Hansueli Gürber wirkt wie ein Alt-Hippie (diese Bezeichnung habe ich irgendwo aufgeschnappt), ist fünffacher Vater von zwei verschiedenen Müttern (mit denen er über längere Zeit gleichzeitig eine Beziehung führte), betreibt eine Kakerlaken- und Mäusezucht – alles sehr aussergewöhnlich, denn so stelle ich mir nicht gerade einen Anwalt vor. Aber genauso unkonventionell wie sein Lebensstil oder sein Outfit war zuweilen sein Vorgehen. Er fährt z.B. einen jungen Mann persönlich mit seinem Auto ins Tessin, um in dort in das entsprechende Heim zu bringen. Er sagt den Jugendlichen deutlich seine Meinung, auch, dass er die Taten verabscheue, aber nicht den Menschen, der diese begangen hatte. Er interessiert sich für die jungen Menschen und ihre Geschichten. „Sein Ziel war es, dem Leben krimineller Jugendlicher eine Richtungsänderung zu geben, in ihrer jungen und oft belasteten Biografie eine Weiche zu stellen.“
Herr Gürber meint, dass sich kriminelle Entwicklungen bereits bei kleinen Kindern andeuten: Nach wenigen Stunden in einem Kindergarten könne man sagen, welche zwei, drei Knirpse später auffällig werden würden.

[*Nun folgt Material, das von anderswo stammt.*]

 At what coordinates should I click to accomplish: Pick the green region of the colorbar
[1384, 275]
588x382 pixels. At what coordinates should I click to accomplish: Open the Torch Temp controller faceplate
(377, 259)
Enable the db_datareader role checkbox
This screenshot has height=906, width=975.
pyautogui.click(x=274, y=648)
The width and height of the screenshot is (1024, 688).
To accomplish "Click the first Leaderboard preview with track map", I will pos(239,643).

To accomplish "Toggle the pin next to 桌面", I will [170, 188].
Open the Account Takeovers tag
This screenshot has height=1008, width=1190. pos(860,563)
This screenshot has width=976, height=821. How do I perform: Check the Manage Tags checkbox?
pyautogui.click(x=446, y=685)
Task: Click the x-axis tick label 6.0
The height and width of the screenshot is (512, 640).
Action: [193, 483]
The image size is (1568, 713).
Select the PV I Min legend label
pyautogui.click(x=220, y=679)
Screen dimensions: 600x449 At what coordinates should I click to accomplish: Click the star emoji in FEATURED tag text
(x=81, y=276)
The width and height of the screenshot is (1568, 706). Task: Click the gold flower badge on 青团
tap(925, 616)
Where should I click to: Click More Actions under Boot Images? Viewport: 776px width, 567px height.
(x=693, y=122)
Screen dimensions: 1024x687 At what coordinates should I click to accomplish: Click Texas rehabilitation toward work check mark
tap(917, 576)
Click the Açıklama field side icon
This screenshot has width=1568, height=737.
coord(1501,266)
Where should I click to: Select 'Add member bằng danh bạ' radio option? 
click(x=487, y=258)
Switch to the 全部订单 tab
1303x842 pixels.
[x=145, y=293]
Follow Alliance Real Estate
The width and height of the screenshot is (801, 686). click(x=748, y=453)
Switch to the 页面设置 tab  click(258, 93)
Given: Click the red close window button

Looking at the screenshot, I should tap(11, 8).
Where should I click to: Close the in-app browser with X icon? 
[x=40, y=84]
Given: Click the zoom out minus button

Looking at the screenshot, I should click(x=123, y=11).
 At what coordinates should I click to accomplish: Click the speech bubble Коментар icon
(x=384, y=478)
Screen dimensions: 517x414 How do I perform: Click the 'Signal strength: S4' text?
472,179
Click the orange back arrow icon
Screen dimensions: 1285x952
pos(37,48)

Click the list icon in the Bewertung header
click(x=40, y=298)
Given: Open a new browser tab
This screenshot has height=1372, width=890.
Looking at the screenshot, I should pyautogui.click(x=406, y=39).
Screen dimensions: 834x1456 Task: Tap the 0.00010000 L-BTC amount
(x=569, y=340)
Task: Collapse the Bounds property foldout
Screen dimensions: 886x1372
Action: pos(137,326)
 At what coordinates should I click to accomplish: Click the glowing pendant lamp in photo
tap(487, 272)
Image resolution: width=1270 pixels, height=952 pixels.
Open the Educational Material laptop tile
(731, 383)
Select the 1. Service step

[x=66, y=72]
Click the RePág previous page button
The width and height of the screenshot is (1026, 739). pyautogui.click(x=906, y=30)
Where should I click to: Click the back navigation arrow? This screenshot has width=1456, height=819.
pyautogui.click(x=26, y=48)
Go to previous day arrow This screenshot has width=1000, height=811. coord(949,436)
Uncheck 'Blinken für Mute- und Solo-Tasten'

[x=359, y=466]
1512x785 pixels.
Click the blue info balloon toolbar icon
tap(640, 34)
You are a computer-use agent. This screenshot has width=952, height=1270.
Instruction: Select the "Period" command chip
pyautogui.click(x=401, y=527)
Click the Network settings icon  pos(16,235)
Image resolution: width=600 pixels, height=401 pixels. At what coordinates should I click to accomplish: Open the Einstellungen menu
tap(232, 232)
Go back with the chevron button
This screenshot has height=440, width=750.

Mir haben die Meinungen seiner fünf Kinder sowie einiger seiner beruflichen Wegbegleiter gefallen. Nur fand ich es unpassend, diese ganzzeitigen Statements mitten in einem Kapitel zu platzieren. Diese Meinungen sind zwar in einem schwachen Grauton farblich abgehoben, aber für mich zu wenig deutlich. Das hat den Lesefluss unterbrochen. Sehr interessant waren natürlich auch die Berichte einiger seiner Fälle. Diese wurden anonymisiert und mit Angabe der Delikte aufgeführt (z.B. „Männlich, heute 31 Jahre alt, verheiratet, vier Kinder. Damals: Diebstahl, verschiedene Heimaufenthalte“).
Der Fall „Carlos“ hat über die Landesgrenzen hinaus für Schlagzeilen gesorgt. Aus diesem Grund werden ihm hier auch etliche Seiten gewidmet.

Fazit: Das Buch hat mir sehr gut gefallen, auch der Interview-Stil von Ursula Eichenberger; die Leidenschaft von Herrn Gürber ist sehr gut spürbar. Von mir gibt es aufgerundete 5 Sterne.